Amazon's new Fire TV comes with a slew of apps, including one that lets you edit your personal videos and share them on the TV screen.

Magisto, which popped up briefly on the TV screen during Amazon's presentation on Wednesday, is an app made by a fast-growing company of the same name that deploys online automated video-editing technology. The app allows you to upload any video you shoot, choose a general theme for it -- say, "cute" for baby videos or "party beat" for a frenetic clip -- and it automatically identifies key moments and important people using artificial intelligence to automatically edit, guss up, and score your movie. Magisto does not have an app for Roku or Apple TV currently.

Reid Genauer, chief marketing officer at Magisto, told CNET that Magisto addresses the problem that has resulted in the overwhelming majority of personal videos never making it off the device.

"Prior to five years ago, you'd be hard pressed to find somebody carrying around a high-def video recorder," Genauer said. "These days everyone has one. We're drowning in our own personal media."

Peter Larsen, Amazon's vice president of Kindle, briefly talked about the Fire TV's capacity for sharing personal media. Though Larsen didn't feature video editing in his talk, he demonstrated how quickly he was able to take a photo and have it show up on the big screen.

Similarly, Magisto receives any video in the cloud, and after a few customer directions and 5 minutes to process, sends back an edited and packaged movie you can share with a click on social networks like Facebook.

Watch this: Amazon's $99 FireTV media streamer

"There is this absence of personal content on the Smart TV," Genauer said. "We think there's been a conspicuous absence of personal content everywhere."
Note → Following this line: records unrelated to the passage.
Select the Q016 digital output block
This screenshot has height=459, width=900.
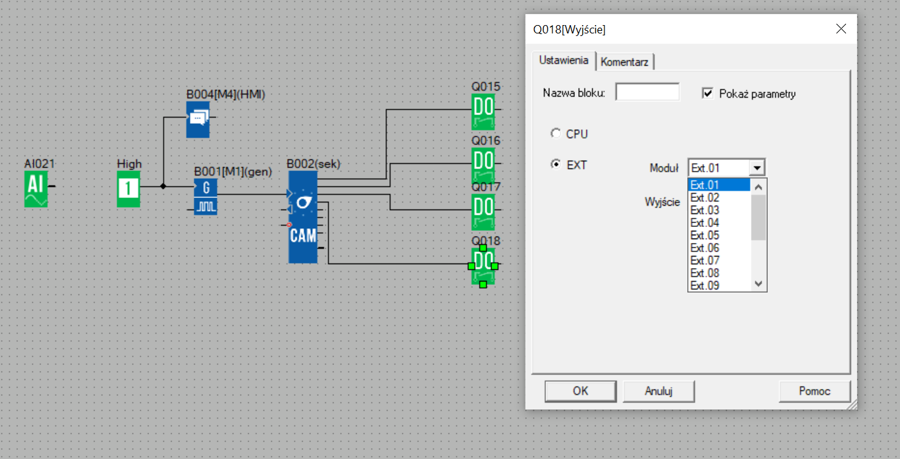pyautogui.click(x=483, y=165)
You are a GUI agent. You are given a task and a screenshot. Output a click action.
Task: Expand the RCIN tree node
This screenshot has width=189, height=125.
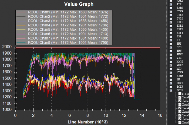click(171, 87)
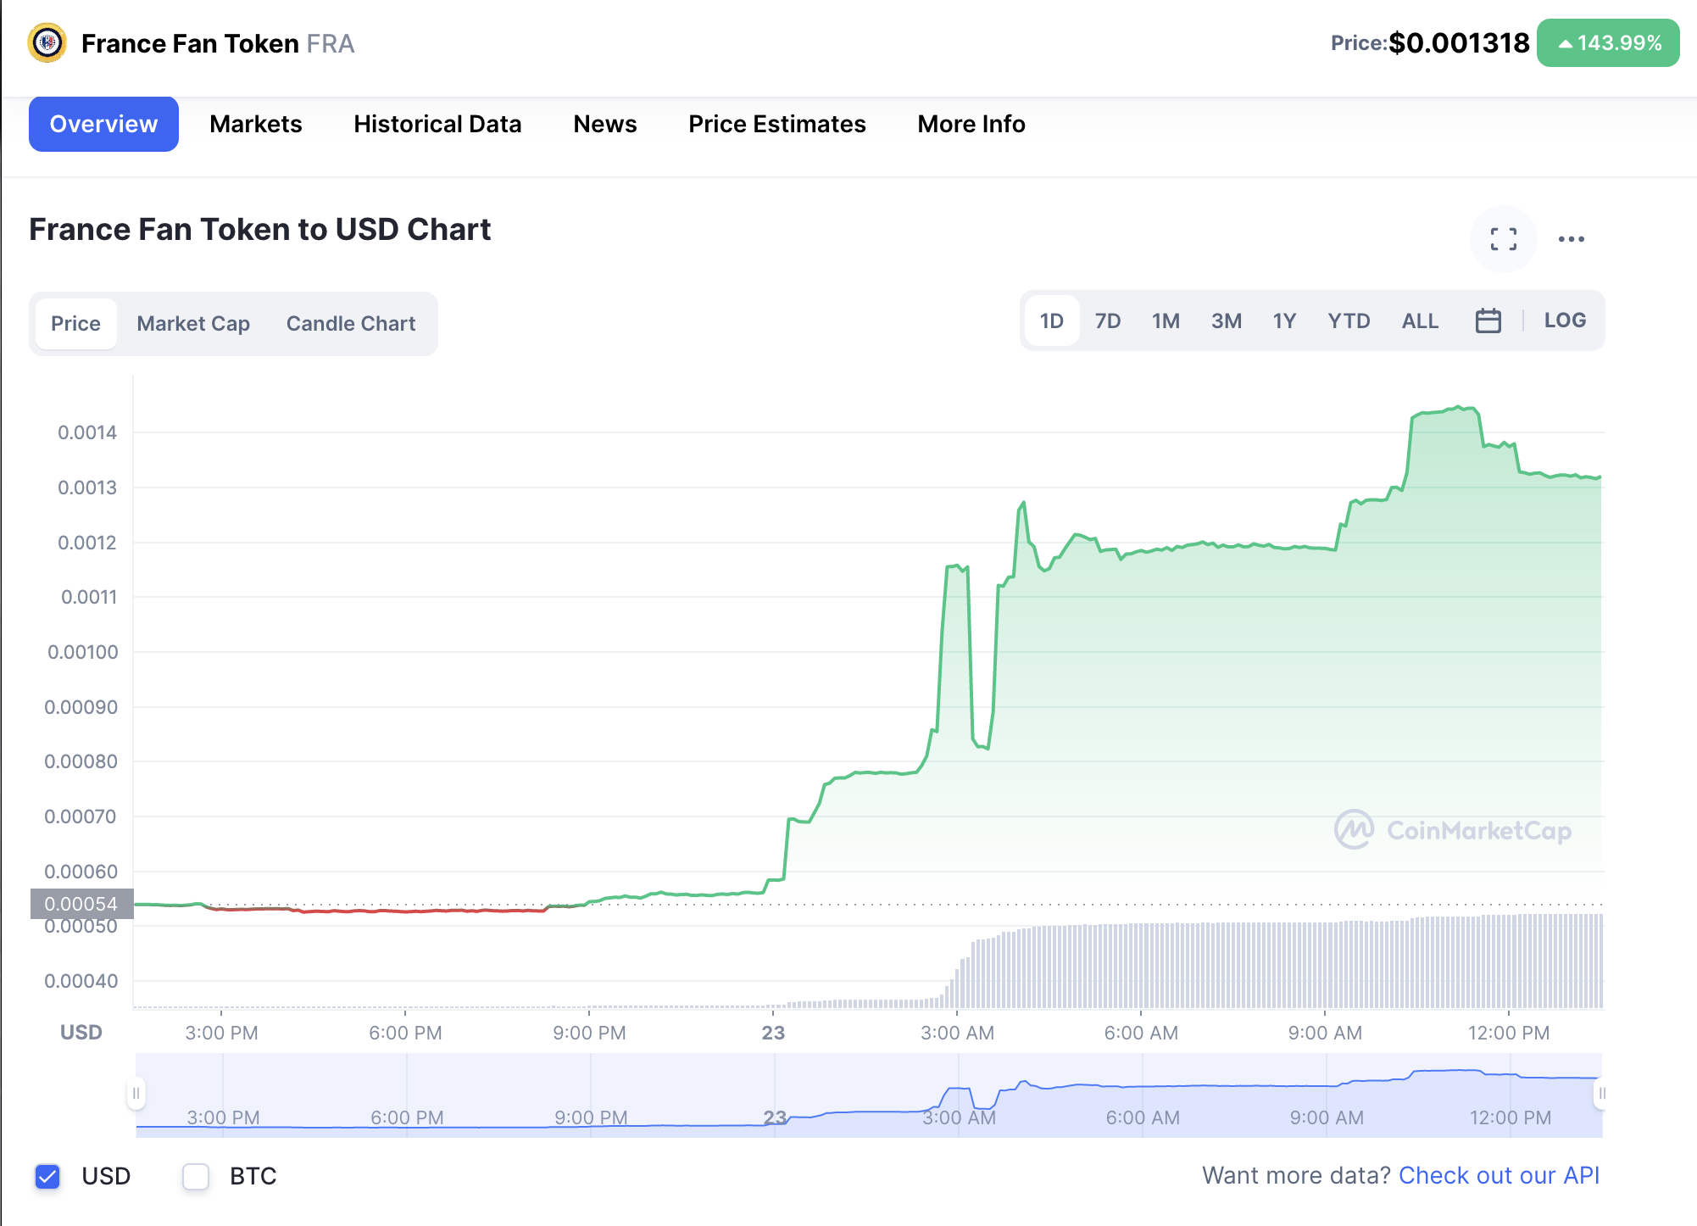Open the three-dots chart options menu
1697x1226 pixels.
(x=1571, y=239)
Magisto's growth, as Genauer put it, is "ridiculous." At the beginning of 2013, the service had 3 million registered users; at the end of the year, it had reached 20 million. In the just-finished first quarter -- January to March -- Magisto registered another 10 million people, bringing it from 3 million to 30 million in just 15 months.

Much of that growth has been organic or through referrals, with some stoked by marketing and partnerships with companies like Sony music, Discovery digital networks, Zappos, NBC Sports, and others.